- [Problem] Below are some entries. Count how many of their lines include "will", then give that number only.

= = = =

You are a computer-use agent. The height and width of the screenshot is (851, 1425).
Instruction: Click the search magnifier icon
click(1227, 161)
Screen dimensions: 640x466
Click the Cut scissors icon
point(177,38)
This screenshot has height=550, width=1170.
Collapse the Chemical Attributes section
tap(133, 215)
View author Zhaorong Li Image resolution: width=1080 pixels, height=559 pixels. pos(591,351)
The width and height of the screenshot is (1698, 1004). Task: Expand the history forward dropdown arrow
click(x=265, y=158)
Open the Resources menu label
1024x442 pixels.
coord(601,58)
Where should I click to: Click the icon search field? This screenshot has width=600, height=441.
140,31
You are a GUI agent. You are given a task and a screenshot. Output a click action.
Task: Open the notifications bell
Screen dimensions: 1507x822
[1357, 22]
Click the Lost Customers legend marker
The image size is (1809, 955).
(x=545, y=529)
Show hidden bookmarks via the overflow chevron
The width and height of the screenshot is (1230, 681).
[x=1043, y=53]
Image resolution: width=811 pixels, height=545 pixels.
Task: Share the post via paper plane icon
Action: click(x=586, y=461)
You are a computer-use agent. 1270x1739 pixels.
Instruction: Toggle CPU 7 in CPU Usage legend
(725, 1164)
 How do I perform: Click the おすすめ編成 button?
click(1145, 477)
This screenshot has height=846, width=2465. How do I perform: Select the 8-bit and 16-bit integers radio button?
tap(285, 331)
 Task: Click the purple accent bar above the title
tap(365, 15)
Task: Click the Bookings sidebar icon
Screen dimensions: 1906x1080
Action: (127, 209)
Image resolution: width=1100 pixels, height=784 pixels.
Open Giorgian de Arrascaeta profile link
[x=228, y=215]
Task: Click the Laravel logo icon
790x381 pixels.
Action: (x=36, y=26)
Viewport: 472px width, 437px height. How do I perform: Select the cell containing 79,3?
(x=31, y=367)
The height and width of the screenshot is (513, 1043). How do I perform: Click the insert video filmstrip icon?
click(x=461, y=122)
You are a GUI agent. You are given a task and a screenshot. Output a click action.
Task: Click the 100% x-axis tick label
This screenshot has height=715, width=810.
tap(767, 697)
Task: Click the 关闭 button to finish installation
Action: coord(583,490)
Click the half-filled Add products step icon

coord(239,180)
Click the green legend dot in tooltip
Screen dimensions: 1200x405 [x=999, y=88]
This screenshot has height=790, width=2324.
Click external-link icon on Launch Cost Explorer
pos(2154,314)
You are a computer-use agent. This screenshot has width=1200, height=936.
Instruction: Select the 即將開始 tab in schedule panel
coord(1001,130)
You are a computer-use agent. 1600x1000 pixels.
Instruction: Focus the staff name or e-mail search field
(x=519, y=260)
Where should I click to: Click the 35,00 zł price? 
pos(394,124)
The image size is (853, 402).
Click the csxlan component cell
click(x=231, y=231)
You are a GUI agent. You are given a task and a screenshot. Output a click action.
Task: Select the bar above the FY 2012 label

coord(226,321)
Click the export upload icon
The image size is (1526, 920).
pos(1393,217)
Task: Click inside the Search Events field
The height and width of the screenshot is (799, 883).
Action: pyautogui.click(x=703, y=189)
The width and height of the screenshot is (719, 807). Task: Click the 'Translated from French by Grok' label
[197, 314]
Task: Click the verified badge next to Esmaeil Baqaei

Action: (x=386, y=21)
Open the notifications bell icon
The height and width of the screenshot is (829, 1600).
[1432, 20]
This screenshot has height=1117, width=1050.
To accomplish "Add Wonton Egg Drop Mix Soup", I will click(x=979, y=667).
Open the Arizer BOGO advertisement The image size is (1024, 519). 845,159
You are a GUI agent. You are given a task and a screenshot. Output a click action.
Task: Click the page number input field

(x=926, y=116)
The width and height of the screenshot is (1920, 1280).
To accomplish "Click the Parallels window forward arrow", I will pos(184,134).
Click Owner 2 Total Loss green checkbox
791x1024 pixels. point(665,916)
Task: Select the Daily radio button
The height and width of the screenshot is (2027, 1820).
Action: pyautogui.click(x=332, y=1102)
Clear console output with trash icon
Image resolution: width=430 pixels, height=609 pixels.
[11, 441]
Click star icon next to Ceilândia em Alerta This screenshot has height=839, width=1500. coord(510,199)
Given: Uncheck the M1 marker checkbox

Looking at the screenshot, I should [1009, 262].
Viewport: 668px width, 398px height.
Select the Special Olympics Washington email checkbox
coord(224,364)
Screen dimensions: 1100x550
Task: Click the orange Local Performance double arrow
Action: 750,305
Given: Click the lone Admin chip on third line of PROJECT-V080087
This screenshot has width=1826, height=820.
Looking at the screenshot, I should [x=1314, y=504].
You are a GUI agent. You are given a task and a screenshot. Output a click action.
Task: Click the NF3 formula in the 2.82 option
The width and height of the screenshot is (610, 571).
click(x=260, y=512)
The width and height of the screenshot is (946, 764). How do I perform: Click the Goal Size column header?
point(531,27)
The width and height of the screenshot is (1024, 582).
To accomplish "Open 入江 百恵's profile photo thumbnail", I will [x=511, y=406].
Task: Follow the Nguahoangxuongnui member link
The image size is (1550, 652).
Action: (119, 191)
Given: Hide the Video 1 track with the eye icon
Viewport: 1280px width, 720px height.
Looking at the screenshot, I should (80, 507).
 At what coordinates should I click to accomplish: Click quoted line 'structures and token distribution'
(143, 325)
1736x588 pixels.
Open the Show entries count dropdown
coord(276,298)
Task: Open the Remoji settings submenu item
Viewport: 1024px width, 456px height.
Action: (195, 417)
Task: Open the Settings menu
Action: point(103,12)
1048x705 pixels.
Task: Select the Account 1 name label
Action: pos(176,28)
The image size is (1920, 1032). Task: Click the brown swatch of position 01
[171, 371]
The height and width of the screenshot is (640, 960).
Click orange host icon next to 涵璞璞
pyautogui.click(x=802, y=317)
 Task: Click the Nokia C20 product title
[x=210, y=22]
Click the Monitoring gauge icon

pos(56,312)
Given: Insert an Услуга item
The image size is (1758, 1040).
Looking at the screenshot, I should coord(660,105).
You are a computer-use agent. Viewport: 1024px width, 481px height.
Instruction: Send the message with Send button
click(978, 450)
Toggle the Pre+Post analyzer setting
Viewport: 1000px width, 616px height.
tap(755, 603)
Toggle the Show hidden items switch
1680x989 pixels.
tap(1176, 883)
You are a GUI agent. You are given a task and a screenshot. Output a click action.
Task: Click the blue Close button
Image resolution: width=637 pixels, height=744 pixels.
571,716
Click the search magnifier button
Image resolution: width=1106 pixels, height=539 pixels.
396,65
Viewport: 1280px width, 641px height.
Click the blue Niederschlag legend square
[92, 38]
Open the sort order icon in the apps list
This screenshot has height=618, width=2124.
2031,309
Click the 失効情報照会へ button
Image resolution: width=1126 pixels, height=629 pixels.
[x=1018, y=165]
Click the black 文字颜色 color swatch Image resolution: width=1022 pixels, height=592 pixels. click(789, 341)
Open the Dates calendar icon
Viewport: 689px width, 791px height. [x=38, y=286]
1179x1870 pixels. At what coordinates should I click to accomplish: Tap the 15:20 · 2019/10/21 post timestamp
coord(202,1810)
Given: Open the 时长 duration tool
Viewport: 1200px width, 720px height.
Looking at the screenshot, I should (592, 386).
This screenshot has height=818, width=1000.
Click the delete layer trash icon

= = = =

- [Output of the exercise] 3